Effectiveness of TARP foreclosure program questioned

The $700 billion TARP program included $50 billion dollars for the Home Affordable Modification Program (HAMP), which is aimed at helping struggling home-owners modify their mortgages. 

But after 15 months of the program, the number of failed mortgage modifications through the program outnumbers the successful ones. 

Elizabeth Warren, chair of the Congressional Oversight Panel on TARP, testified at a Senate Finance Committee hearing Wednesday that for every family that appears to have made it to a permanent modification solution, enabling them to stay in their home, 10 more have lost their home to foreclosure.

There were 340,000 successful permanent mortgage modifications through the program, though over 430,000 people who have gone through the program have since lost their homes to foreclosures, Grassley said. 

Assistant Secretary of the Treasury for Financial Security Herb
Allison defended HAMP in a conference call following the hearing. He
said that the dynamic nature of the mortgage crisis and the lack of
historical precedent for a wide-scale mortgage modification program like
HAMP make it difficult to attribute specific target goals and
benchmarks. 

“For us to say we are going to have a finite number
of people for these programs could constrain us from having the
flexibility to deal with the dynamic problem,” he said. “By the nature
of the crisis, we can’t control the outcomes.”

At the hearing, Neil Barofsky, special inspector general for TARP, reiterated his call for the Treasury department to provide more information on how many home-owners the Treasury expects HAMP to help.

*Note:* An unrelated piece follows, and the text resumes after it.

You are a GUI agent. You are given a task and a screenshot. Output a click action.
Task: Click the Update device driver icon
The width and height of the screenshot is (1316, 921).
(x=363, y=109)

“Treasury’s continued indications that this is a successful program without identifying these goals and benchmarks is simply not credible,” Barofsky said.

“The continued public suspicion that his program is an outright failure will continue unless and until Treasury … comes clean with what its goals and expectations are,” he added. 


Barofsky also said that he wants Treasury to make principal reduction mandatory, so that all struggling home-owners will go through mortgage mitigation. This, he said, will increase their leverage when negotiating with creditors. 


Only $247.5 million of the $47.9 billion dollars committed to HAMP has been spent, according to Warren, which she said has contributed to the program’s lack of success. 

“It’s too small and too slow,” Warren said. “We need a program with far more urgency and some real teeth in it.”